Thursday, October 23, 2008

Shocking Apostasy

Alan Greenspan was there at the founding:

Mr. Greenspan met [Ayn] Rand when he was 25 and working as an economic forecaster. She was already renowned as the author of “The Fountainhead,” a novel about an architect true to his principles. Mr. Greenspan had married a member of Rand’s inner circle, known as the Collective, that met every Saturday night in her New York apartment. Rand did not pay much attention to Mr. Greenspan until he began praising drafts of “Atlas,” which she read aloud to her disciples, according to Jeff Britting, the archivist of Ayn Rand’s papers. He was attracted, Mr. Britting said, to “her moral defense of capitalism.” ... Shortly after “Atlas Shrugged” was published in 1957, Mr. Greenspan wrote a letter to The New York Times to counter a critic’s comment that “the book was written out of hate.” Mr. Greenspan wrote: “ ‘Atlas Shrugged’ is a celebration of life and happiness. Justice is unrelenting. Creative individuals and undeviating purpose and rationality achieve joy and fulfillment. Parasites who persistently avoid either purpose or reason perish as they should.”
To call Alan Greenspan a true believer in the god of market fundamentalism would be akin to calling Moses a true believer in the god of the Old Testament -- he was on the scene as the plates were etched, inhaling the very vapors rising from the burning bush. That being so, it's difficult to overstate the gravity of this deconversion:
Alan Greenspan, the former Federal Reserve chairman, said Thursday that the current financial crisis had uncovered a flaw in how the free market system works that had shocked him.

Mr. Greenspan told the House Oversight Committee on Thursday that his belief that banks would be more prudent in their lending practices because of the need to protect their stockholders had proved to be wrong.

Mr. Greenspan said he had made a “mistake” in believing that banks operating in their self-interest would be enough to protect their shareholders and the equity in their institutions.

Mr. Greenspan said that he had found “a flaw in the model that I perceived is the critical functioning structure that defines how the world works.”

Mr. Greenspan, who headed the nation’s central bank for 18.5 years, said that he and others who believed lending institutions would do a good job of protecting their shareholders are in a “state of shocked disbelief.”
This is the equivalent of Moses waking up one morning and realizing that it had all been an absurd dream.

And as it happens, it was.


larryniven said...

We should've known not to trust him when we learned that he was buddies with Ayn Rand. That Objectivism stuff of hers is just crap.

Sis B said...

My comment turned in to a blog post.

Great. Now I'm gonna get 500 hits again and bring in all the crazies.

Paul said...

LOL Sis! I thought I was cursed when that sort of thing happened on occasion to me. Now I know it's just par for the course.
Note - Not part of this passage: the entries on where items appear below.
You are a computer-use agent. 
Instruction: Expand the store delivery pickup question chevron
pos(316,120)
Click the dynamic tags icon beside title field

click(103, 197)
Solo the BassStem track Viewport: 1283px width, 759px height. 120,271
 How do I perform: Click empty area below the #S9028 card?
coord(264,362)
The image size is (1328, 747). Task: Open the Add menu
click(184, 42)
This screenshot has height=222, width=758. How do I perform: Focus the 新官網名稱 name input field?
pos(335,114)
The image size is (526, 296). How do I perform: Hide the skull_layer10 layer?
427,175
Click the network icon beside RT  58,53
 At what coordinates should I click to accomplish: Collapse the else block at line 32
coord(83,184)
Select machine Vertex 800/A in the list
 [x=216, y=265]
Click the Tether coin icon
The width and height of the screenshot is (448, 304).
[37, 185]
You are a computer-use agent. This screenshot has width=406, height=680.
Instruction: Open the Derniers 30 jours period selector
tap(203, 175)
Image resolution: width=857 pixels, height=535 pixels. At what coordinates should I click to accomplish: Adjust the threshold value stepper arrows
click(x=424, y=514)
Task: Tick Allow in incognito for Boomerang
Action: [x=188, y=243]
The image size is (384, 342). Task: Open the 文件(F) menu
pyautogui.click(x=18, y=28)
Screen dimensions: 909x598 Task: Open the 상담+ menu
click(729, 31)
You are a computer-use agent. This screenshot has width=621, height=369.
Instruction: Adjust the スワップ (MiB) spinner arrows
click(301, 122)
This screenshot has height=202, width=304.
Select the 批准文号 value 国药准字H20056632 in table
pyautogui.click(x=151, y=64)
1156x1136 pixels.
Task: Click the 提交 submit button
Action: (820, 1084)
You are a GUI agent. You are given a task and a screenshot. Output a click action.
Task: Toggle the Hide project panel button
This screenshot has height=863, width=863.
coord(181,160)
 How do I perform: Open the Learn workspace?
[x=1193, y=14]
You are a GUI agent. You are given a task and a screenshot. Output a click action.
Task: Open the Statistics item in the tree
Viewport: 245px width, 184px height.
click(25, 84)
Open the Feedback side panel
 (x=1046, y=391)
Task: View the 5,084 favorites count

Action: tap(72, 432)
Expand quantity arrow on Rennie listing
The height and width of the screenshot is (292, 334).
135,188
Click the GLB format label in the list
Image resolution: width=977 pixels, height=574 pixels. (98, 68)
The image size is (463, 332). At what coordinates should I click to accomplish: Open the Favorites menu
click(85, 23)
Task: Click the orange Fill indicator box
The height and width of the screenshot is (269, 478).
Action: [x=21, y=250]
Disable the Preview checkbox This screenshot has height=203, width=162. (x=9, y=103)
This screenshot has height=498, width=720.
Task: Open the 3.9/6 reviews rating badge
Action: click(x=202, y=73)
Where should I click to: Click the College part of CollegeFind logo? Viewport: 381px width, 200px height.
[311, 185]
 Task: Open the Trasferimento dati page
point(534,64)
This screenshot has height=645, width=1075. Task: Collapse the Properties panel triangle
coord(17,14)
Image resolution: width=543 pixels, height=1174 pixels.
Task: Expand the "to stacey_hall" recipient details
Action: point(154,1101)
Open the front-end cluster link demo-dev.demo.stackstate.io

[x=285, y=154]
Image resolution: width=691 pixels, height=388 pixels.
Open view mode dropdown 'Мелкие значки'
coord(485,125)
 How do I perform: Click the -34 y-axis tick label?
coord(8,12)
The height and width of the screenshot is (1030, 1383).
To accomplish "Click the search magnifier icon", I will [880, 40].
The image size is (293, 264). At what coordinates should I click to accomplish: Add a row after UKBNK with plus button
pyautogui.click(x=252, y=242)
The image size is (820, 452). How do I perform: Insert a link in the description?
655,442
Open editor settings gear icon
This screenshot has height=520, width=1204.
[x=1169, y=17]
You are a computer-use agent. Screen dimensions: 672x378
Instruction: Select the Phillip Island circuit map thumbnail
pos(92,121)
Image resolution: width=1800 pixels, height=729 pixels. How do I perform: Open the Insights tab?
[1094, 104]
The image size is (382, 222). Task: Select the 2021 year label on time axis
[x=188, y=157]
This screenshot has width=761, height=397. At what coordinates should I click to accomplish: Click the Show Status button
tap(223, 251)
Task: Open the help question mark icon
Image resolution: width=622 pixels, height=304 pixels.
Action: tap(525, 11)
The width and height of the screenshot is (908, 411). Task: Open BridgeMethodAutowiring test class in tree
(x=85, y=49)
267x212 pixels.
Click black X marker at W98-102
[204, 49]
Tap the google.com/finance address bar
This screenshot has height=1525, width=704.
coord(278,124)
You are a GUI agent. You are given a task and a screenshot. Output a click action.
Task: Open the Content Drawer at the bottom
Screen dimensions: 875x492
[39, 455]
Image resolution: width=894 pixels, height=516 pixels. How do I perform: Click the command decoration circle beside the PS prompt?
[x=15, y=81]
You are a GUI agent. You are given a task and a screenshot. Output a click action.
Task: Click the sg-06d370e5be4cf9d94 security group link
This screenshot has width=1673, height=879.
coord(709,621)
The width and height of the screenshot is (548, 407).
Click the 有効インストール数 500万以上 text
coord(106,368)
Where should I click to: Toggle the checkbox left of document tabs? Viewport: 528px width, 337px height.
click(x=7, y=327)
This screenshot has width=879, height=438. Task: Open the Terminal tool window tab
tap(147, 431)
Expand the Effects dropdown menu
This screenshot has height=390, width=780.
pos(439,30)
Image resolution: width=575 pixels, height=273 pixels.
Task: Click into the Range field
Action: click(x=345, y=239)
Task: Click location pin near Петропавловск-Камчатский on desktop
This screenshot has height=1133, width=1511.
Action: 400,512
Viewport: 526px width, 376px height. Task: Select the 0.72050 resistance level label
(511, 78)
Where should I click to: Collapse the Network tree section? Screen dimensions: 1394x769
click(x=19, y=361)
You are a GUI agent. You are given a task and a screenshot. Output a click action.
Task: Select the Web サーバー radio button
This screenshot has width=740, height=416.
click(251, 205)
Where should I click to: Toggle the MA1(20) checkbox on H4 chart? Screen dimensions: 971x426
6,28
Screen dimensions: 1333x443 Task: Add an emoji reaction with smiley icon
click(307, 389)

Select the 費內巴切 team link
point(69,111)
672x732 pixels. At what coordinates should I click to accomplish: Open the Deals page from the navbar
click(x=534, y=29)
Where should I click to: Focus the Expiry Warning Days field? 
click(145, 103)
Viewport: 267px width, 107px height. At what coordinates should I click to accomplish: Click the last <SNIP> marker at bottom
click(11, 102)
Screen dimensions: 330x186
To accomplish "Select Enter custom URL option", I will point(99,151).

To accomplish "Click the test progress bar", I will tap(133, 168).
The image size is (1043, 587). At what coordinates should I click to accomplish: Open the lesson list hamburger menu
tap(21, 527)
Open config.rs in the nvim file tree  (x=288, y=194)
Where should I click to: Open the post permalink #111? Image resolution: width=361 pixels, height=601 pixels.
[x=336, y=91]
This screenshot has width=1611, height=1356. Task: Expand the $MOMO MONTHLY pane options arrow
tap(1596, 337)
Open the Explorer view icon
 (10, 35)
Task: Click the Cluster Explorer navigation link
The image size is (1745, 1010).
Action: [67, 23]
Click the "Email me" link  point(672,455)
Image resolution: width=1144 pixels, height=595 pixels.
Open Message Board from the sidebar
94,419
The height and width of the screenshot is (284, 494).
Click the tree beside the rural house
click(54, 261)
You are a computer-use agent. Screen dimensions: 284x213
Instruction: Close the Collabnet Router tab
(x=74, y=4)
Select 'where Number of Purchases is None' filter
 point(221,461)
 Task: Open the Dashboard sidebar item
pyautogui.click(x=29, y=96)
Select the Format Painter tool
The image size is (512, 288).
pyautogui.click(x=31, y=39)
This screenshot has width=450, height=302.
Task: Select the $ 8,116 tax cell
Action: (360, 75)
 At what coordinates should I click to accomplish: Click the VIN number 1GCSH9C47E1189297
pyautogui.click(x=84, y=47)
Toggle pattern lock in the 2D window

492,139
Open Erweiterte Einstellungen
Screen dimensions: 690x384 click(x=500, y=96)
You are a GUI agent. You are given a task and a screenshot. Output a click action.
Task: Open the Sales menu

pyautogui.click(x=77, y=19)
Great post, Dale! Ten minutes before I read it, I was thinking of doing my own post on the link between Greenspan and Rand. If I go ahead with it now, I'll have to come up with a new angle. Gee. Thanks a lot! :D

Seriously, Ayn Rand's philosophy is surprisingly shallow in several places, and it shocked me to learn a while back that the Federal Reserve had been entrusted to a follower of hers. Kind of like learning Micky Mouse has been elected mayor of your city.

Sis B said...

But look how great Disney World is! Mickey for Mayor!

I realized that I should clarify my earlier comment--I don't think I'll be getting 500 hits from crazies because I put this in a comment on your precious, precious blog (although it is possible). Rather, that's what happened last time I waxed political on my own semi-precious blog.

Dale said...

I understand, Sis. We each have our stock of weirdos that pick up certain scents, somehow, and show up crawling from their hidey-holes. Best of luck on those.

Paul, LN, the market fundamentalists and Objectivists are their own special kind of crazy. I don't want to live in that cartoon, and contrary to the most dedicated of them, none of us do live in that cartoon.

larryniven said...

"But look how great Disney World is!"

Oh don't even get me started. Never in my life did I expect to pay $3 for a goddamn bottle of water. Disney is the most horrifying display of rampant capitalism I've ever seen (although, full disclosure, I've never been to Vegas). I'd much rather go to my local amusement park (for the record, Kennywood) any day.

Paul said...

I've never been to Disney World, but I remember Sean Hannity stating that our troops in Iraq were fighting for our right to take our families there. He said it three times in one week. After that, I could no longer listen to him even for the laughs.